And I don't have to do a comparison test because the numerator isn't 1?
Unless you need to prove conditional convergence or absolute convergence
the bottom become larger than the top: 1 --------------- = .00000...000001 1000000...00000 is a very small number.
Nah, I don't have to prove conditional vs. absolute convergence for this, just convergence vs. divergence.
The numerator either being 1 or not being one doesn't really matter to the comparison test. The idea of the comparison test is to prove that a sequence that is smaller diverges or that a sequence that is larger converges. If you find either one of those conditions, you have proven the convergence or divergence of the series you are discussing.
I thought it was the other way around? Proving that the series that's smaller than the known convergent one also converges or the series that's larger than the known divergent one diverges. I might be splitting hairs at this point, though. Thanks.
I am talking about the sequence, not the series.
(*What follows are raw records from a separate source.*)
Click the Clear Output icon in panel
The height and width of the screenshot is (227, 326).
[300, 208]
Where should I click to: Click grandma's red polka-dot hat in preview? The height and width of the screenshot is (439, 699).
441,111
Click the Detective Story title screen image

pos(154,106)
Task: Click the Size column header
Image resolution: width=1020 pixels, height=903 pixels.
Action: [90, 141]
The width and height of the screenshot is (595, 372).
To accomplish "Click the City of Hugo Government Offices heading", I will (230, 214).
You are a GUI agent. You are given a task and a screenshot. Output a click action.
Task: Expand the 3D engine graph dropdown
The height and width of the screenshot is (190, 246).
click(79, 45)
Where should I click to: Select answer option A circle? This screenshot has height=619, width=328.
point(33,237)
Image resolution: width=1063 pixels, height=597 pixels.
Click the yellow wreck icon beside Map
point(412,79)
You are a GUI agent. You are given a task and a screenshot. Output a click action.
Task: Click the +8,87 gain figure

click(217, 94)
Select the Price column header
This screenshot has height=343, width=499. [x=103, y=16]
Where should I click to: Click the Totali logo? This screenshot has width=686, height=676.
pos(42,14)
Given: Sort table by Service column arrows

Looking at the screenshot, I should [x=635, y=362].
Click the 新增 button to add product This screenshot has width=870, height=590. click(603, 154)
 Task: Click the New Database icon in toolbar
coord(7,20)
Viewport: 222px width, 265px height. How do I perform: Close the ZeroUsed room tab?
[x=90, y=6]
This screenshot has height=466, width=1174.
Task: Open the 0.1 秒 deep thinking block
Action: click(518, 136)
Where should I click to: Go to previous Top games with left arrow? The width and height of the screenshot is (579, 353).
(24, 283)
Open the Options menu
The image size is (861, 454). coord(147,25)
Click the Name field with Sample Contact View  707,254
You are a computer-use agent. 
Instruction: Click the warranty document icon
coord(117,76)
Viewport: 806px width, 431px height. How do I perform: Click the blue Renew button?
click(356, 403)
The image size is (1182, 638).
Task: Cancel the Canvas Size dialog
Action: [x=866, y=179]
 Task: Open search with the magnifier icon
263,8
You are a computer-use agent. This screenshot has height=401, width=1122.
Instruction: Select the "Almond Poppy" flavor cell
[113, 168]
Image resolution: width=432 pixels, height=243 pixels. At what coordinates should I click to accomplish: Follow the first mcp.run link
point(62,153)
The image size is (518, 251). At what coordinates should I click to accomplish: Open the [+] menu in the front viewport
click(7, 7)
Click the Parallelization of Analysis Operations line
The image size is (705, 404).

The relationship between the sequence and the series is the fact that if your sequence is anything but zero, you are adding to your series (since the summation of your sequence is your series after all)
When a series is convergent, it means that it's sequence either becomes zero at a point or it increases too slowly to really add to the series. (.1 + .01 + .001 etc....) Is actually convergent even if the sequence never stops growing.
Okay. I'll use the p-series. Thanks for your help!
No problem :)